I have chosen my word carefully. I could have opted for the more straight forward ‘Freedom from Poverty, but therein lies the difficulty. Penury is not just poverty, it is abject poverty. Just as too easily the poor have become demonised by many, so poverty has become weaponised too easily by politicians of all shades and none. But penury, abject poverty, is not a matter of politics, ultimate it is a theological matter, a matter of faith; it should matter it has to matter to anyone who owns the name, Christian. While others might debate the relationship between poor and rich; might trade insults over what is an acceptable level of poverty, either in terms of individual wealth or as a proportion of the population, might even seek to drive a wedge between the so-called deserving and the undeserving poor; Jesus sums it up in His uniquely, world-weary way – ‘the Poor you always have with you’ – a fact of life but what should not be a fact of life is that anyone at all should have to live in abject poverty.

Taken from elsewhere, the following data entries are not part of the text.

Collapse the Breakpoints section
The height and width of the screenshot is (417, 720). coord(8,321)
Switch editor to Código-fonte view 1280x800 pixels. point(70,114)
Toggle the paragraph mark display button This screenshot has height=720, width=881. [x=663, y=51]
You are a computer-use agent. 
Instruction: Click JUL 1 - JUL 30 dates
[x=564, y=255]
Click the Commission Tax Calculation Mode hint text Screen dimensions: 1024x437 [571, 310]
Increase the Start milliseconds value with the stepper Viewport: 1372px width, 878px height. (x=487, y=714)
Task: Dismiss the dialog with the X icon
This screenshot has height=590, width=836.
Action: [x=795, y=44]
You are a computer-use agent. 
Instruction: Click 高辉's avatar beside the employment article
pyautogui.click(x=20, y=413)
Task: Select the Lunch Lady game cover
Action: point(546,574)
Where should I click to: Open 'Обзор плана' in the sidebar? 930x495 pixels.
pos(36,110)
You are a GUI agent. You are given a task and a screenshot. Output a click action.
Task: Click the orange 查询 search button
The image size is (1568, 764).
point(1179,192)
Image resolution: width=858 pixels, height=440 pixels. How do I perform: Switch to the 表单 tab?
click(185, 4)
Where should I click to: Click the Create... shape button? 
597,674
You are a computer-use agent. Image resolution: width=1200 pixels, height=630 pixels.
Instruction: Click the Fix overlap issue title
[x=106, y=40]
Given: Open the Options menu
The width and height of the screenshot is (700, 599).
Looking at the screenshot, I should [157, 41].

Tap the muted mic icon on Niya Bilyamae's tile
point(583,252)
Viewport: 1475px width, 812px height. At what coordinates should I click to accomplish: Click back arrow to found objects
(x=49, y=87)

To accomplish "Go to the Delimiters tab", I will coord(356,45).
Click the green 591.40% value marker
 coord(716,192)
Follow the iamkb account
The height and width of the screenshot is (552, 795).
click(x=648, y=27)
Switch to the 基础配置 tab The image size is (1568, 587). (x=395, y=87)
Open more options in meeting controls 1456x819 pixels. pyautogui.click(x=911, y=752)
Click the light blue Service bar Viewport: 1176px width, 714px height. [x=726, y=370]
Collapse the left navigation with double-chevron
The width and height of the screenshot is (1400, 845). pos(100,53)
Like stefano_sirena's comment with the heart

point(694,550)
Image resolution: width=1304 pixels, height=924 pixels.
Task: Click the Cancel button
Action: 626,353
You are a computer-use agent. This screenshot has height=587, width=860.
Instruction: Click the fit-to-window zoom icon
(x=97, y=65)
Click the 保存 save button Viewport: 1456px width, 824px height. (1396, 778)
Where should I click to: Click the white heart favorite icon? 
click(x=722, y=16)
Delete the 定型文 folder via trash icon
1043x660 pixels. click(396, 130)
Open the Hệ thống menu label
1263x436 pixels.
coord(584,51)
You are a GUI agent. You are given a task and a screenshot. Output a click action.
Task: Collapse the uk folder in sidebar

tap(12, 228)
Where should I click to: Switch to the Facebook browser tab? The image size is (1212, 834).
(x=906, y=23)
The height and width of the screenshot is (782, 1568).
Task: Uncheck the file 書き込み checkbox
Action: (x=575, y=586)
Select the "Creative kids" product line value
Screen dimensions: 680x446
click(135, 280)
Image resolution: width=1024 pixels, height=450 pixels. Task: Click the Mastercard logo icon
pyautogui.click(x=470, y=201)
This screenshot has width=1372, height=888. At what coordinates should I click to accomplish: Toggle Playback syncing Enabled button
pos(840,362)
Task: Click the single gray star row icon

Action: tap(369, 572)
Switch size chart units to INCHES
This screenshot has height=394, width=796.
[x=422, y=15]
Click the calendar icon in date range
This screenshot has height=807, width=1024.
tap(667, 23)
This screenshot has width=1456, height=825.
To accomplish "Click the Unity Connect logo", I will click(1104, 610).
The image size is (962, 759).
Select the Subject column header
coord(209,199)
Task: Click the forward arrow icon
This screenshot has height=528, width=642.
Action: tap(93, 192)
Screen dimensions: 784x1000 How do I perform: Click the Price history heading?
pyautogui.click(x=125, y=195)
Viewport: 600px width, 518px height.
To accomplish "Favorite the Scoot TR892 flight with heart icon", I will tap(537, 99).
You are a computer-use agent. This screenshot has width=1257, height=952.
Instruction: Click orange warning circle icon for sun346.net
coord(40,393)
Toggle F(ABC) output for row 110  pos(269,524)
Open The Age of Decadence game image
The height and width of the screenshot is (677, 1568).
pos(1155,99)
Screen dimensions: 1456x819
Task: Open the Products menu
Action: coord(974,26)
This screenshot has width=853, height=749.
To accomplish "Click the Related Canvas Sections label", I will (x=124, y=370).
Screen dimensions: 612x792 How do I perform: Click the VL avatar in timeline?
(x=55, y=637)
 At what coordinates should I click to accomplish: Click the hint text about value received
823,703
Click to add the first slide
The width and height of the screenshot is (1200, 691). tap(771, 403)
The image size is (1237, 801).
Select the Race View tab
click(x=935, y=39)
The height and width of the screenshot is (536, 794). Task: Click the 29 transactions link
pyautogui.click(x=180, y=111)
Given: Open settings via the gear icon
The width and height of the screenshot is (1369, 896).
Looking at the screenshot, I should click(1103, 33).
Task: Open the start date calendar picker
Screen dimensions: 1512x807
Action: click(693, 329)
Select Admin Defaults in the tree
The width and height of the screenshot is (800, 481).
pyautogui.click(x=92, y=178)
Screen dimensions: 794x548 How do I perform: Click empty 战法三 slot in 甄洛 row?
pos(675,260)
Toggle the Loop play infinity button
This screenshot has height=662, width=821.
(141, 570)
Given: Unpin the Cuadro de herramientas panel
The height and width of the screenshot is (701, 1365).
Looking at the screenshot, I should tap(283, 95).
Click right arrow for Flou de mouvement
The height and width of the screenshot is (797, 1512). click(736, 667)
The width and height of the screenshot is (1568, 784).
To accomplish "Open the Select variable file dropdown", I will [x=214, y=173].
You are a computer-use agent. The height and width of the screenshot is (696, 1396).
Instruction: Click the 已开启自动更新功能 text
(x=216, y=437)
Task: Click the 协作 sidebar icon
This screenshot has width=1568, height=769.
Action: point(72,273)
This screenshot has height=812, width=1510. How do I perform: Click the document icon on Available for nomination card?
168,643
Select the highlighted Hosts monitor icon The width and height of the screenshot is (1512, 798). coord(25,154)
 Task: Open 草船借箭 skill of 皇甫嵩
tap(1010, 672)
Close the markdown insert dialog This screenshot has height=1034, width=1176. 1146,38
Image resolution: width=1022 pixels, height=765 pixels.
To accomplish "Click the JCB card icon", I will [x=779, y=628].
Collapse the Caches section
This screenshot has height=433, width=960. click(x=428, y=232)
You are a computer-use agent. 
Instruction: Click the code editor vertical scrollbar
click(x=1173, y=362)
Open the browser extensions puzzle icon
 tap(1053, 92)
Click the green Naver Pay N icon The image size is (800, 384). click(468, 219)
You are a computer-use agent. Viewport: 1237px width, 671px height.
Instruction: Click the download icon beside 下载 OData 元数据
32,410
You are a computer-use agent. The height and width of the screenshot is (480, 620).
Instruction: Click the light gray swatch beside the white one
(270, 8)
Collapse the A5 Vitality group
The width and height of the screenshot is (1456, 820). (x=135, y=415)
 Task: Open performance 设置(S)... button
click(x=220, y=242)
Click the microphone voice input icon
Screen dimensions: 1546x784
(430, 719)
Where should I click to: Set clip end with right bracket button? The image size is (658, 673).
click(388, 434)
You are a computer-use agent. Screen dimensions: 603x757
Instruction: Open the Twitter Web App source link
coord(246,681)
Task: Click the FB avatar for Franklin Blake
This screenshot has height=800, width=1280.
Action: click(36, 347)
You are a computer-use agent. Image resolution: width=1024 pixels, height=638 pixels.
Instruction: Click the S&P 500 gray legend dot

It is primarily a theological matter, why?

“People whose history and future were threatened each day by extinction considered that it was only by divine intervention that they were able to live at all. I find it interesting that the meanest life, the poorest existence, is attributed to God's will, but as human beings become more affluent, as their living standard and style begin to ascend the material scale, God descends the scale of responsibility at a commensurate speed.” (Maya Angelou, I Know Why the Caged Bird Sings).

However rich we are, however materially self-sufficient we might be, indeed however laudable it might be to encourage people to become self-sufficient in such regard, it should never be at the expense of the essential reality that without some form of religious experience, without some sense of the Divine, without some appreciation of the contribution that faith can make to one’s life, without some kind of spiritual awakening, one will always be impoverished at least to a degree – hence Jesus’ remarking that ‘Blessed are the poor in spirit, they shall see God’ There is no such thing as ‘spiritual self-sufficiency’, to suggest otherwise is a complete contradiction in terms. However, Christianity takes us a stage further, in Jesus it offers the embodiment of an incarnational spirituality, one in which the boundary between the spiritual and the material is bound to dissolve within us. And so again, Jesus speaks to a young man who is desirous of wanting to experience, to ‘inherit’, eternal life. He passes the Spiritual test with flying colours but then Jesus senses that just perhaps the young man has not grasped the practical implications of what he is wishing for himself, and so Jesus says to him, ‘one thing you lack, go and sell everything you have and give it to the poor’ – and we are told the young man went away sorrowful, because he was ‘very rich’…

“God's Word teaches a very hard, disturbing truth. Those who neglect the poor and the oppressed are really not God's people at all—no matter how frequently they practice their religious rituals nor how orthodox are their creeds and confessions.”
(Ronald J. Sider, Rich Christians in an Age of Hunger: Moving from Affluence to Generosity).

We can argue until the cows come home regarding the relative poverty of one person over another; there is no time to argue when we are considering those who live in abject poverty – in penury – and they are many, and they are as close to home as they are far away. It behoves us as Christians to do what we can to ensure that…

  • No person goes to bed hungry at night,
  • That no person gets up in the morning and does not have water for bathing,
  • That no person has to go without clothes suitable to the climate in which they live,
  • That no person is denied sufficient warmth to be comfortable,
  • That no person is denied access to the health care necessary to keep them alive and well,
  • That no person is denied the opportunity to use their God-given gifts, talents and abilities productively for the good of all,
  • That no person is denied the privilege of living out their latter years in peace,
  • That no person is denied the right to a dignified funeral.  

Abject poverty, penury; for as long as any one individual is forced to endure any of this, then it is a stain on society at large, and the judgement of God will hang over us, for our failure in respect of just one of our sisters and brothers – even the least of them – is a failure to serve Christ as we ought…

“Every gun that is made, every warship launched, every rocket fired signifies in the final sense, a theft from those who hunger and are not fed, those who are cold and are not clothed. This world in arms is not spending money alone. It is spending the sweat of its laborers, the genius of its scientists, the hopes of its children. This is not a way of life at all in any true sense. Under the clouds of war, it is humanity hanging on a cross of iron.”  (Dwight D. Eisenhower).

We do what we can, because we can, because we should, because we must. Jesus demands nothing less of us; if anything, He demands even more of us. We can never do enough for Jesus. For He has done for us that which was and is always beyond us. He has saved us from ourselves, that we might serve Him in the service of others.